__PROBLEM__
Find each line in the entries below that contains the word "menu" and copy those lines.

Entries from a data source:
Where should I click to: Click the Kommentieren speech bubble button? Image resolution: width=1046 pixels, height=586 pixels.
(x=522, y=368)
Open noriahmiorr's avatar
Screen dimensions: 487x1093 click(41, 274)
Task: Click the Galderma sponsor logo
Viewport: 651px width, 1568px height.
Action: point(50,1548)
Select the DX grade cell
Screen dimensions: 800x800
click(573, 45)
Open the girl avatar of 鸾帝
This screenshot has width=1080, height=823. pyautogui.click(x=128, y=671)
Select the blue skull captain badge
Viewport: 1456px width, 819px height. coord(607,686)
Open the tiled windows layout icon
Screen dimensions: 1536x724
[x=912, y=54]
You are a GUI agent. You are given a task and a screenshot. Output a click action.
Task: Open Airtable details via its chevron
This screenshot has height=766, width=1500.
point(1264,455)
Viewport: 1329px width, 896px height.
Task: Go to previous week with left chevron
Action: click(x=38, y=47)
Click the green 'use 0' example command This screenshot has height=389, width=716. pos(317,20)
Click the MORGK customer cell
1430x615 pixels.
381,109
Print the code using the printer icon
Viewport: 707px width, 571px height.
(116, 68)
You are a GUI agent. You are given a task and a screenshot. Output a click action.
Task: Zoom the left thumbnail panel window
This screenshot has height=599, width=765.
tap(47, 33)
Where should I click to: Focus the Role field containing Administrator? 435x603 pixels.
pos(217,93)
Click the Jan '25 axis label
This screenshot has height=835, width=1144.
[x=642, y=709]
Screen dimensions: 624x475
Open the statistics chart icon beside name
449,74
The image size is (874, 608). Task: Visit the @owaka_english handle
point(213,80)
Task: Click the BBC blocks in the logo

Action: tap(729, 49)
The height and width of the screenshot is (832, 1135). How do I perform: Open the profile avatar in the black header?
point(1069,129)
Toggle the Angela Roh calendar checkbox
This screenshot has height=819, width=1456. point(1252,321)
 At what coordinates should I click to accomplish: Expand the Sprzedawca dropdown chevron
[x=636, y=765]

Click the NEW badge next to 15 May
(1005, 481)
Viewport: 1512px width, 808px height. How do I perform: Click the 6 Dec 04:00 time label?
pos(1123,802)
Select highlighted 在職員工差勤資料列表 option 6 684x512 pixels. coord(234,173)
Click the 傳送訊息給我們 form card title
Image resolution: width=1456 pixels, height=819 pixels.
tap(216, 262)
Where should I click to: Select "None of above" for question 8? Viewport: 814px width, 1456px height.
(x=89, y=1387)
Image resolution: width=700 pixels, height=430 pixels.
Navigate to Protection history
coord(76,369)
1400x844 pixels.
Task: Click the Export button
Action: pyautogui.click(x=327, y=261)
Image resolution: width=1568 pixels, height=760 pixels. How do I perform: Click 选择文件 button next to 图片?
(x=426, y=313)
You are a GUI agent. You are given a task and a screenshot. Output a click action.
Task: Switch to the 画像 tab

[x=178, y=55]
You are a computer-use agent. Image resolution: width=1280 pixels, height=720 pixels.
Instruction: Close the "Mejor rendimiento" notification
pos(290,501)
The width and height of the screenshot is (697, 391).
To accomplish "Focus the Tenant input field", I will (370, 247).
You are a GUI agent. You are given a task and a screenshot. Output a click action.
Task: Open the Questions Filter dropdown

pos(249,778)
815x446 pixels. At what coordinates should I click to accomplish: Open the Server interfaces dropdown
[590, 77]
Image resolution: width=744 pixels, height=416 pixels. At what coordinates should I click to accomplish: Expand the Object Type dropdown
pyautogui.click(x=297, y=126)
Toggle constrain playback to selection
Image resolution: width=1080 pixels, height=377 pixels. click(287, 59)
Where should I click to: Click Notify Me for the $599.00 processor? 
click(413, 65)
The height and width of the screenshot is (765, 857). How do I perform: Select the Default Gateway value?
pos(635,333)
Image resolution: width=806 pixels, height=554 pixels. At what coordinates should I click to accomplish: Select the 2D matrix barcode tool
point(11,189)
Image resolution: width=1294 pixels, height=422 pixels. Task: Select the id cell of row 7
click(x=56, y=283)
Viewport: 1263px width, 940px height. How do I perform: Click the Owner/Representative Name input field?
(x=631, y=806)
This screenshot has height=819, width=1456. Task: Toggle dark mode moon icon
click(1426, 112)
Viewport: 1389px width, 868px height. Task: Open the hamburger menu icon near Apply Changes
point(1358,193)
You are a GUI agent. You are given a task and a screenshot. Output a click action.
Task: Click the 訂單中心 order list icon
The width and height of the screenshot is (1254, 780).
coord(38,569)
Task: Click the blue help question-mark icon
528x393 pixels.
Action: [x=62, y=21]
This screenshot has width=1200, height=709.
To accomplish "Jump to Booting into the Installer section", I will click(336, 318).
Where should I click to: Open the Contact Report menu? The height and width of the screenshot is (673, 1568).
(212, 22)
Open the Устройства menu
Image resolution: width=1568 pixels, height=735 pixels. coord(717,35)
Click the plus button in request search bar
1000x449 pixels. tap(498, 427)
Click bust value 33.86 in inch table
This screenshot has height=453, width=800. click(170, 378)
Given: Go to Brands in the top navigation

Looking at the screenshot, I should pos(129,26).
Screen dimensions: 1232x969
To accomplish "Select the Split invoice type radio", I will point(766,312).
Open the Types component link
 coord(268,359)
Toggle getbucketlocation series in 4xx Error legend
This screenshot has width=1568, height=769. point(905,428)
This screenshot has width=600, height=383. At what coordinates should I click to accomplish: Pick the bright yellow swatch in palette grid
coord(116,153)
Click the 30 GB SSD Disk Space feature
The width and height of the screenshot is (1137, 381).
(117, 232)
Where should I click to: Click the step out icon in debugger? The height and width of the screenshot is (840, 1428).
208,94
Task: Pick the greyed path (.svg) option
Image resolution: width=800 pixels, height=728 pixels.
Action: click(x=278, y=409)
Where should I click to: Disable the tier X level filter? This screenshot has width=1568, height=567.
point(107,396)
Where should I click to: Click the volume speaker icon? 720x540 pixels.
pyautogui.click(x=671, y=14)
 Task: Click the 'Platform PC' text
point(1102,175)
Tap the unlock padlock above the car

__COMPLETED EXERCISE__
Viewport: 1389px width, 868px height. Task: Open the hamburger menu icon near Apply Changes
Where should I click to: Open the Contact Report menu? The height and width of the screenshot is (673, 1568).
Open the Устройства menu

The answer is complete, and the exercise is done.